SOURCE TEXT start

Is it scriptural and right to celebrate Christmas as a religious holy day? It is an obvious fact that most religious people believe that it is. In fact, many churches stage grand productions and arrange elaborate displays for the purpose of commemorating the birth of Christ. Many of these exhibitions attract much attention, huge crowds and even new members for the performing church. Children and parents alike love the church sponsored nativity scenes, light shows and festivities, which has caused these productions to increase dramatically in size, splendor and number.

However, regardless of how impressive these presentations may be and how very "religious" the sponsors may appear, there is a larger question for people to consider: Did God ordain the celebration of Christ's birthday as a religious observance? All who are interested in "speaking as the oracles of God" will turn to the scriptures for the answer to this question (1 Peter 4:11; Isaiah 8:20). All who are interested in acting in accordance with the authority of Christ will turn to the "word of Christ" for their authority for "whatever" they do in religion, "whether in word or in deed" (Colossians 3:16-17).

The History of Christmas

The word "Christmas" comes from the Old English term Cristes maesse, meaning "Christ's mass." This expression was used to describe the worship service that was held on December 25 to commemorate Christ's birth. A Roman almanac shows Christmas first being observed on December 25th in 336 AD. This date was established in part, to compete with the pagan observance of "Saturnalia" which took place on December 17th. Also, an agreement was reached between the Western Catholic, Eastern Rite and Orthodox churches which connected December 25th to January 6th ("Epiphany" - the appearing of Jesus), resulting in what is now known as "the twelve days of Christmas." This tradition of Christmas spread rapidly and is now recognized by most countries throughout the world.

Those who wholly associate Christmas with Christ are badly mistaken. Christmas is the result of a compilation of several different religious beliefs and cultural practices. For example, some may think gift giving has always been patterned after the practice of the wise men in Matthew 2:11. However, this is not true. Early Christians had no such custom. It was actually the Roman pagan celebration of Saturnalia that inspired this practice. Interestingly, these pagans also originated the custom of decorating houses with greenery and lights. Scandanavian and Teutonic peoples of Northern Europe decorated trees and barns in order to scare away demons.

Christmas: A "Religious" Institution?

SOURCE TEXT end
SOURCE MATERIAL start

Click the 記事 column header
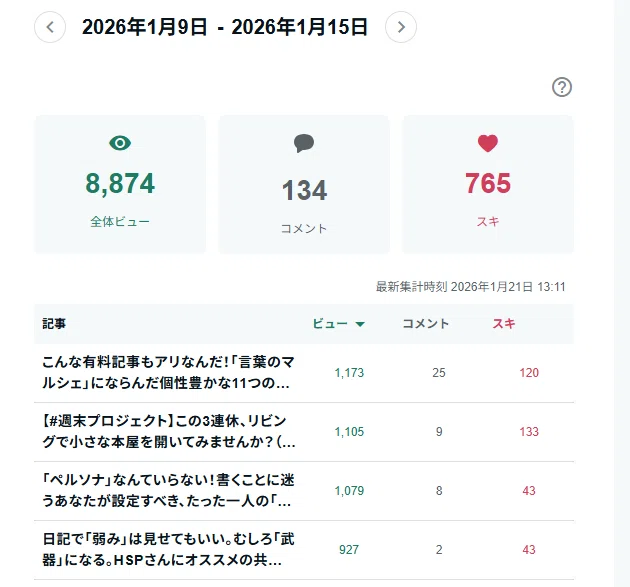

SOURCE MATERIAL end

▸ **WHAT THIS EXERCISE ASKS**
- A) In the Christmas article, swap "nativity scenes" for "manger scenes" in the passage between "Is it scriptural" and "splendor and number.", inclusive.
- B) Answer these questions from the Christmas article:
(i) What does the Old English term Cristes maesse mean?
(ii) In what year does a Roman almanac show Christmas first being observed on December 25th?
(iii) Which Roman pagan celebration inspired the practice of gift giving?
- C) Continue the Christmas article from the point where it stops.
The listing was drawn from a separate source.

▸ **RESPONSES FOR EACH TASK**
- A)
Is it scriptural and right to celebrate Christmas as a religious holy day? It is an obvious fact that most religious people believe that it is. In fact, many churches stage grand productions and arrange elaborate displays for the purpose of commemorating the birth of Christ. Many of these exhibitions attract much attention, huge crowds and even new members for the performing church. Children and parents alike love the church sponsored manger scenes, light shows and festivities, which has caused these productions to increase dramatically in size, splendor and number.

- B)
(i) "Christ's mass."
(ii) 336 AD.
(iii) Saturnalia.

- C)
Where did either Christ, His chosen apostles, or His inspired spokesmen and writers ever instruct men to observe Christmas? Where in the Bible, can one read about the establishment of "Christmas?" Where, in Holy Writ, can one read of early Christians commemorating and celebrating the birth of Christ? References to the birth of Jesus are certainly found, but where do we read of saints observing that day as a holy day? And in the absence of this scriptural authority, upon what basis do men arbitrarily establish a day of the year as the "birthday of Christ," then proceed to honor that day as such? Furthermore, if authority for the religious observance of Christmas were to be found, where is divine authority explaining and demonstrating how this day is to be commemorated and celebrated? So far, in my personal experiences in discussing this question with people, I have never heard any of these questions answered with scripture.

The Truth About Christ's Beginning

The Bible does not de-emphasize Christ's birth, but neither does it attach a deep religious significance to that day. Why is the Bible silent about when Jesus was born? After all, exact dates are given for many other things! Why does the Bible say nothing about the need for Christians to remember and honor the day of Christ's birth? Had God chosen to, He could have told us to remember Christ's birth just as easily as He told us to "remember" His death.

God wanted mankind to emphasize, commemorate and honor Christ's death, rather than His birth (Matt. 26:26-29; Acts 20:7; 1 Cor. 11:23-29). It was through His death that Jesus would "draw all men to Him" (Jn. 12:32). It was through His death that Jesus offered redemption (Rom. 3:24; Eph. 1:7). And it was His death that provided the avenue of man's reconciliation with God (Rom. 5:6,8,10; 2 Cor. 5:14-21).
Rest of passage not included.